1. Field of the Invention
The present invention relates to a method used in a wireless communication system and related communication device, and more particularly, to a method of handling hybrid automatic repeat request (HARQ) feedbacks in a wireless communication system and related communication device.
2. Description of the Prior Art
A long-term evolution (LTE) system supporting the 3rd Generation Partnership Project (3GPP) Rel-8 standard and/or the 3GPP Rel-9 standard are developed by the 3GPP as a successor of a universal mobile telecommunications system (UMTS), for further enhancing performance of the UMTS to satisfy increasing needs of users. The LTE system includes a new radio interface and a new radio network architecture that provides a high data rate, low latency, packet optimization, and improved system capacity and coverage. In the LTE system, a radio access network known as an evolved universal terrestrial radio access network (E-UTRAN) includes multiple evolved Node-Bs (eNBs) for communicating with multiple user equipments (UEs), and for communicating with a core network including a mobility management entity (MME), a serving gateway, etc., for Non-Access Stratum (NAS) control.

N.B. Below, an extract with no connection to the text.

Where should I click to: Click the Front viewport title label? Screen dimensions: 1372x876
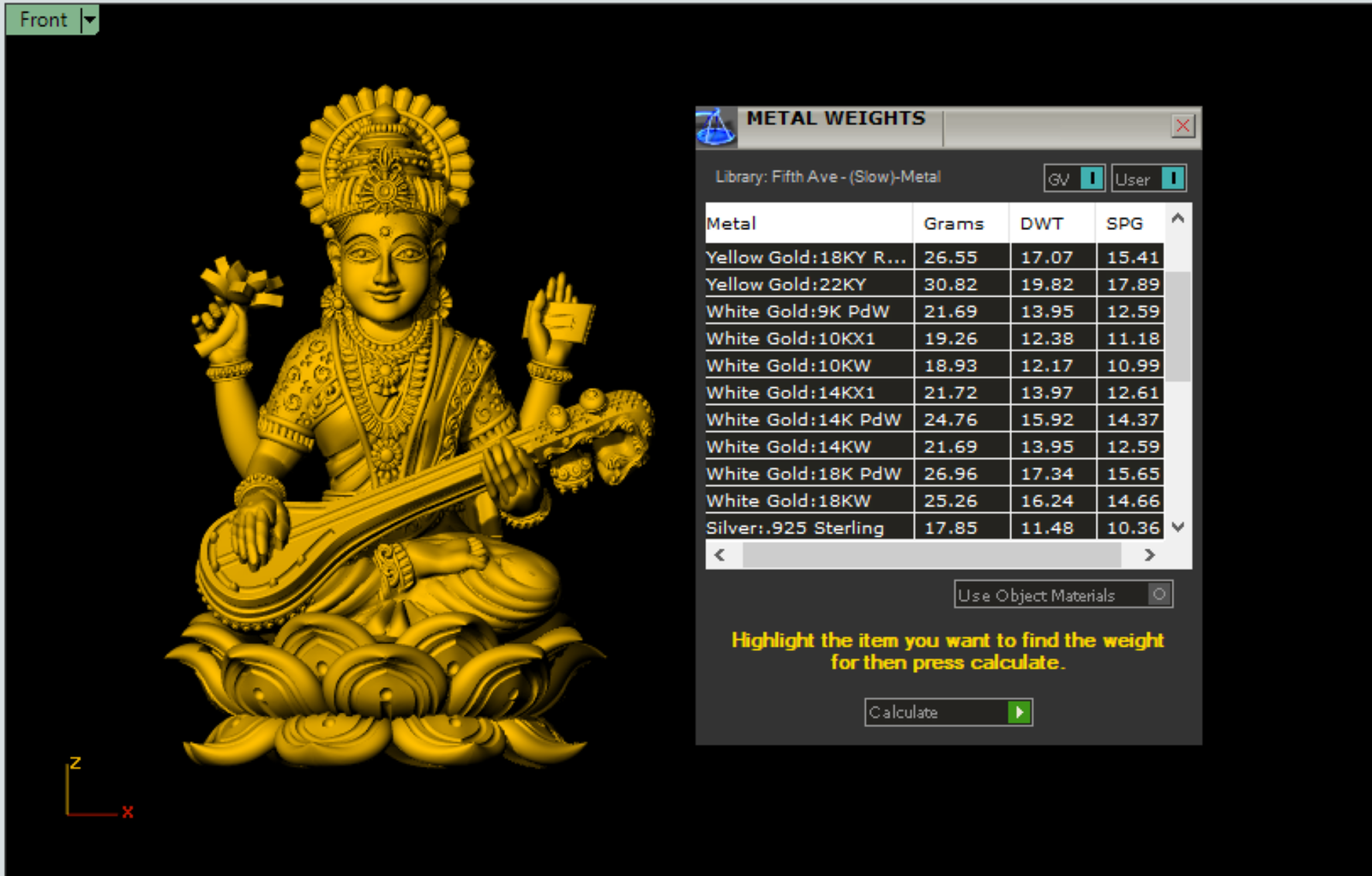[x=43, y=20]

A LTE-advanced (LTE-A) system, as its name implies, is an evolution of the LTE system. The LTE-A system targets faster switching between power states, improves performance at the coverage edge of an eNB, and includes advanced techniques, such as carrier aggregation (CA), coordinated multipoint (COMP) transmission/reception, uplink multiple-input multiple-output (UL-MIMO), etc. For a UE and an eNB to communicate with each other in the LTE-A system, the UE and the eNB must support standards developed for the LTE-A system, such as the 3GPP Rel-10 standard or later versions.

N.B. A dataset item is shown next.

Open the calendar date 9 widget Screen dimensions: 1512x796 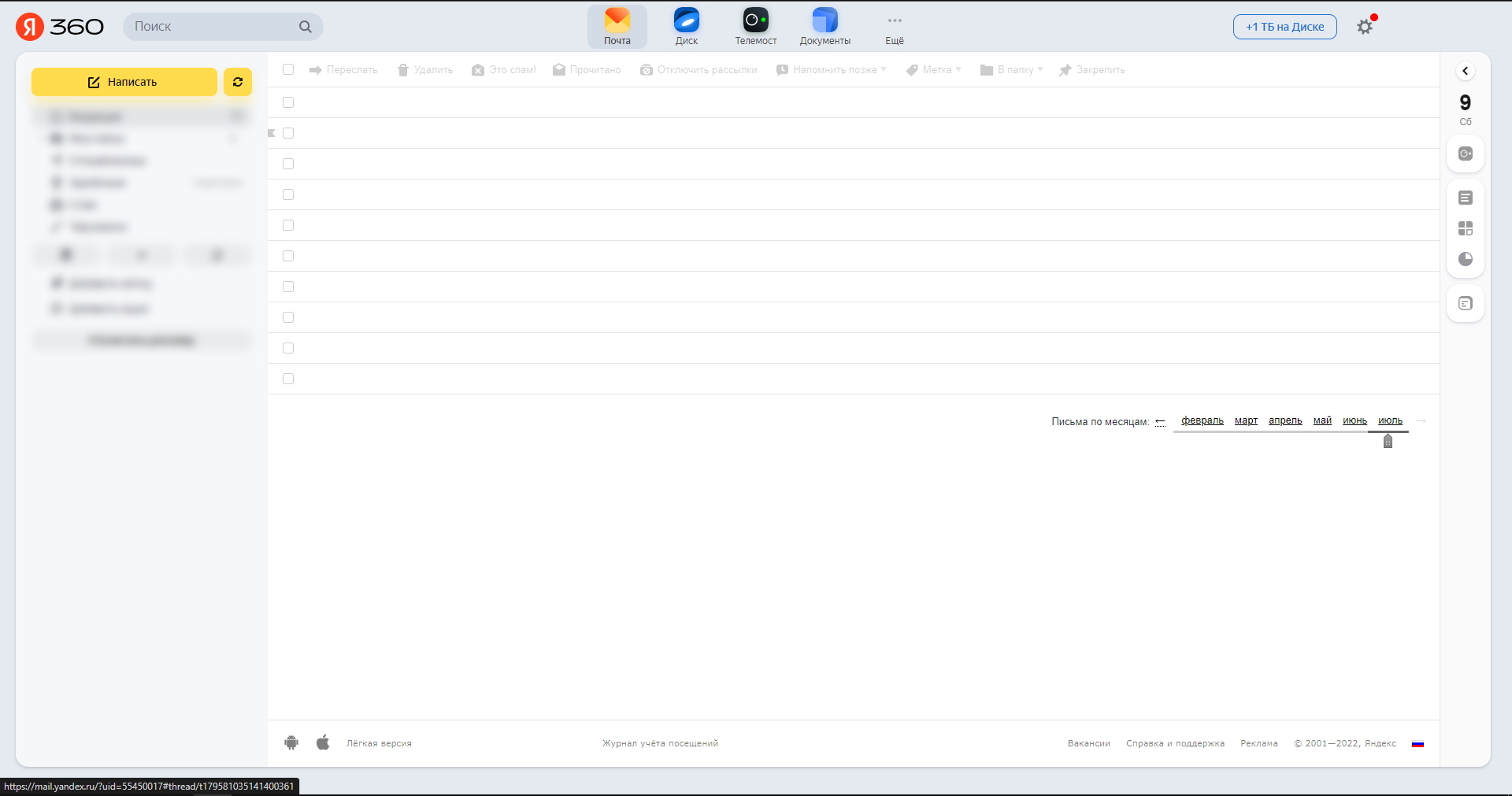(x=1465, y=109)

The UE may receive packets (e.g., transport blocks (TBs)) transmitted by two eNBs, e.g., NB1-NB2, when the UE is configured with the dual connectivity. The UE needs to transmit hybrid automatic repeat request (HARQ) feedbacks corresponding to the packets to the eNBs NB1-NB2, to acknowledge the reception of the packets. For example, the UE may transmit the HARQ feedbacks to the eNB NB1, and the HARQ feedbacks corresponding to the packets transmitted by the eNB NB2 may be forwarded by the eNB NB1 to the eNB NB2. However, a backhaul (e.g., X2 interface) connected between the eNBs NB1-NB2 may not be ideal, e.g., a delay caused by the backhaul to a transmission on the backhaul is large. In addition, resource for transmitting the HARQ feedbacks may depend on resource information which is only available at the eNB NB2. Thus, the eNB NB1 may not be able to transmit the HARQ feedbacks to the eNB NB2 via backhaul correctly, and the eNB NB2 may not operate regularly due to the delayed HARQ feedbacks. For example, the eNB NB2 may determine that the packets are not received correctly by the UE, and the eNB NB2 retransmits the packets to the UE. In this situation, not only throughput of the UE is degraded, but the UE cannot operate regularly due to wrong retransmissions of the packets.
Thus, it is important to mitigate or even eliminate the effect of the non-ideal backhaul between the eNBs, for the eNBs to receive the HARQ feedbacks immediately.